Belfast council decides to have 2 trees cut so wind turbine parts can get through

Posted May 18, 2011, at 12:29 p.m.
Last modified May 18, 2011, at 7:18 p.m.

BELFAST, Maine — Two trees that have been standing in the way of a plan to transport giant wind blade components from the ocean terminal at Mack Point to western Maine are going to come down.

After lengthy debate over their fate at Tuesday night’s regular City Council meeting, councilors voted unanimously to let engineers remove the trees, which are now rooted on a city-owned right of way at the corner of Field and High streets. The engineers told councilors that one in particular — a roughly 25-foot-tall tree that appears to be an American basswood — poses a significant hazard to the plan.

“The trucks will find it an obstacle,” said Glenn Correll, a project engineer at Sewall Co. in Old Town. “It’s not that we have anything against trees, or against Belfast.
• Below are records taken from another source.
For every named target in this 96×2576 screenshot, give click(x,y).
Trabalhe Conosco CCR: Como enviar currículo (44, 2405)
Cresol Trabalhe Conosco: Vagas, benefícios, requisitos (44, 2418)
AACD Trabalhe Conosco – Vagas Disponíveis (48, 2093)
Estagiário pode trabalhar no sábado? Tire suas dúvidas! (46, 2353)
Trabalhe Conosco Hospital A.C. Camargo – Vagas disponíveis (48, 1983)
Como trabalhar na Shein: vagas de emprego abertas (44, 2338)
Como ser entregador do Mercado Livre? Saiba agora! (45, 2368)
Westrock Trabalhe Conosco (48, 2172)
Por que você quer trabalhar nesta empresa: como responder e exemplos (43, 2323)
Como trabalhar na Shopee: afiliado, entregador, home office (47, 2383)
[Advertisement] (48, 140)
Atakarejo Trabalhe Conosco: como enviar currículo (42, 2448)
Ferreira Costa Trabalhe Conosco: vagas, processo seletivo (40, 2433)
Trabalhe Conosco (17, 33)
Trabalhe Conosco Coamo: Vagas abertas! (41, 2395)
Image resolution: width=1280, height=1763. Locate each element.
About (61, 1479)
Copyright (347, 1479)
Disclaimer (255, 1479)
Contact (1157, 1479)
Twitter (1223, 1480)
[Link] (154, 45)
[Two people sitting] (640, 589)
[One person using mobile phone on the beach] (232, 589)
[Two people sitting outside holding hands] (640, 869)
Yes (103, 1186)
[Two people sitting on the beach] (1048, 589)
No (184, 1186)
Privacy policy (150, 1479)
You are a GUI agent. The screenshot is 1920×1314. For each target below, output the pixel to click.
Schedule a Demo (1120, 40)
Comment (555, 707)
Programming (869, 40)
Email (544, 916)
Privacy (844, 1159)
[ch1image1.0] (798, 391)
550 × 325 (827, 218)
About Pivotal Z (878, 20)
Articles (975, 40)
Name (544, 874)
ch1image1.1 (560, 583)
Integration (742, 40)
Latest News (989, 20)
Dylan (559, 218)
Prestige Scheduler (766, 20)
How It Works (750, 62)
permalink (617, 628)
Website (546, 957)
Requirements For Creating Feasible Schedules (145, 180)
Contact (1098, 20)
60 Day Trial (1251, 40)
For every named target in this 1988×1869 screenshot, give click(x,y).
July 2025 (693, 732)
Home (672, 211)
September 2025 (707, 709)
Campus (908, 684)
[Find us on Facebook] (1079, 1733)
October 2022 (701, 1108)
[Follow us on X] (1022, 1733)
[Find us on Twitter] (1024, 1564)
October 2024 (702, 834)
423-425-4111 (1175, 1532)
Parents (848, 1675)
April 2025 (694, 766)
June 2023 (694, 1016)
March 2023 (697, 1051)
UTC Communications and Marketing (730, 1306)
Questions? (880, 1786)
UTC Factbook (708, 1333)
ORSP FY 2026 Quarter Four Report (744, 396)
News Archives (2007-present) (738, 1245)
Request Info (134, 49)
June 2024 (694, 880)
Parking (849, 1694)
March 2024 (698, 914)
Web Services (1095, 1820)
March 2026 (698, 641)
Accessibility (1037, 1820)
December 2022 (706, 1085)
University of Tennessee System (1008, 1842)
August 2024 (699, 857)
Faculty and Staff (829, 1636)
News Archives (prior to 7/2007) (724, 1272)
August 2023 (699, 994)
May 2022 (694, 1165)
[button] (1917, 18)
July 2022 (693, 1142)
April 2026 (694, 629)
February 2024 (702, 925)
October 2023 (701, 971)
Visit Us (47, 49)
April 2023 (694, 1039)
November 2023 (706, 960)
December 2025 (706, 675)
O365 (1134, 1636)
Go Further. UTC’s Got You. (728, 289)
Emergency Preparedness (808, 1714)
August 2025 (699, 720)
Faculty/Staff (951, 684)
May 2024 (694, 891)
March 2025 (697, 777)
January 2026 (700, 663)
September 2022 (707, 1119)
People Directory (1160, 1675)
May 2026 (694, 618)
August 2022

It’s just that we want the process to move smoothly.” Engineers described Belfast as the most challenging segment on the 100-mile journey the blade components will take between Searsport and the New Hampshire border.

The councilors had talked about the matter at their last meeting two weeks ago, after which they asked the engineers to return with more information. Additionally, two years ago, the council voted after much discussion to cut the same trees down to allow other wind turbine parts to move through the city. Some of the same councilors Tuesday night said they had had enough talk.  

“I love trees. I’ve planted a lot of them. I’m ready for this tree to go,” Councilor Michael Hurley said.

Correll and a project manager from Reed & Reed General Contractors in Woolwich attended Tuesday night’s meeting to persuade councilors that it was in the best interest of everyone to chop down the two trees and some saplings.

But not all councilors were convinced.
“It’s not optimal for the tree,” Councilor Eric Sanders said.

Abutting landowner Justin Sanderson also would prefer that the tree remain. He said Wednesday in an email to the Bangor Daily News that the tree acts as a buffer between the apartment house he owns and the busy street. 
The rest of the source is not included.